First of all, sorry for the duplicate. I accidentally sent the same message twice, and I got responses in both of them. I include here the person who responded to the other messsage

El miércoles 15 de mayo de 2013 a las 20:43, Merlin Moncure escribió:

> On Wed, May 15, 2013 at 11:31 AM, Jorge Arévalo
> <jorgearevalo(at)libregis(dot)org (mailto:jorgearevalo(at)libregis(dot)org)> wrote:
> > Hello,
> >
> > I'd like to know what's the best way to reduce the number of server rounds in a libpq C app that fetches BLOBs from a remote PostgreSQL server.
> >
> > About 75% of the time my app uses is spent querying database. I basically get binary objects (images). I have to fetch all the images from a table. This table can be really big (in number of rows) and each image can be big too.
>
> #1 thing to make sure of when getting big blobs is that you are
> fetching data in binary. If you are not, do so before changing
> anything else (I wrote a library to help do that, libpqtypes).
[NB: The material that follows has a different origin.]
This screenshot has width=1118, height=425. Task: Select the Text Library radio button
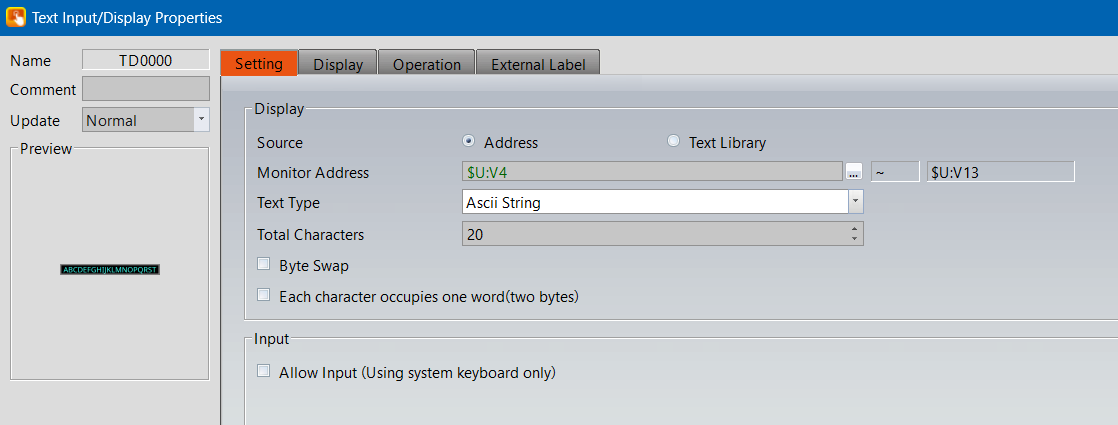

Yes, I get data in binary. But thanks for the reference to the library.

>
> > I guess I should go for cursors. If I understood the concept of "cursor", basically the query is executed, a ResultSet is generated inside the database server, and the client receives a "pointer" to this ResultSet. You can get all the rows by moving this pointer over the ResultSet, calling the right functions. But you still have to go to the database for each chunk of data. Am I right?
>
> cursors are a way to page through a query result without fetching all
> the data at once. this would be most useful if you are processing one
> row at a time on the client side. but if the client needs all the
> data held in memory, cursors will only help in terms of reducing the
> temporary memory demands while doing the transfer. So it's hard to
> say if it's worth using them until you describe the client side
> requirements a little better.
>
Ok, more context here. The images stored in the database, are really PostGIS Raster images. So, they are stored in this format [1], and are read in this another one [2], as binary objects (you can get a string representation of the format too, but is slower).
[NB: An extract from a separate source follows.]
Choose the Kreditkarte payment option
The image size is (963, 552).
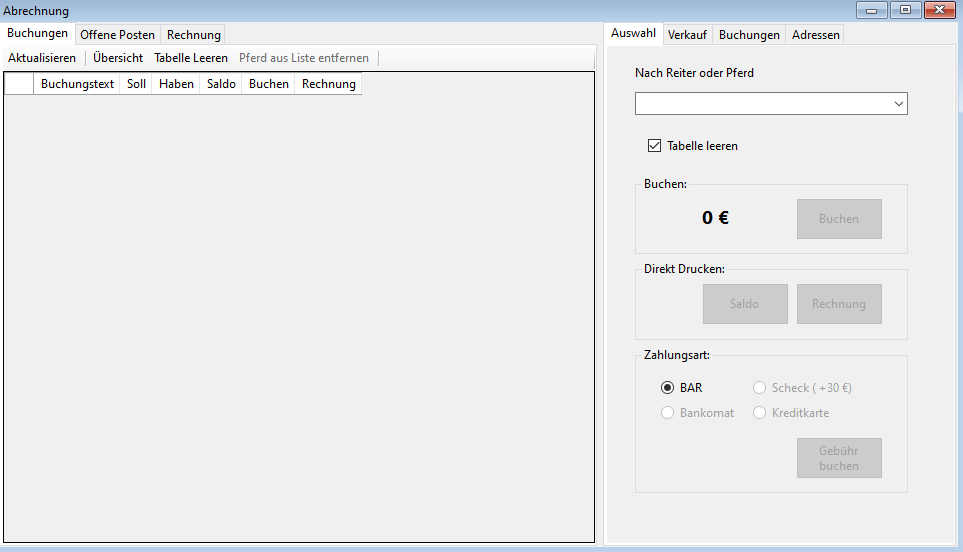760,413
My point is to make the GDAL PostGIS Raster driver [3] faster, and my approach is: "instead of one server round per each user's data request, try to get the whole raster data with the fewer number of queries".

GDAL library raises a read operation for each chunk of data, in case of tiled raster formats. PostGIS Raster is a (special) tiled raster format, but one read operation per data chunk means one query (= one trip to server), and that's expensive. Even the simplest app (transform one raster table into a GeoTIFF file) spends 75% of its time in database queries, because this architecture.

Plus, each data read's request requires an intersection between the area desired and the data stored in database (using ST_Intersects [4]). An intersection in the database is more expensive than in memory.

So, my goal is to save server rounds. My thought was: using a cursor, I still have to go to the database, but my data is stored in a ResultSet, and I just need to seek over it, instead of raising expensive queries. Am I wrong? Is there any better approach?

Eduardo, about your response, many thanks. I think blob data compression doesn't apply here. And out-db storage is an option of the PostGIS Raster format, but it's not mandatory.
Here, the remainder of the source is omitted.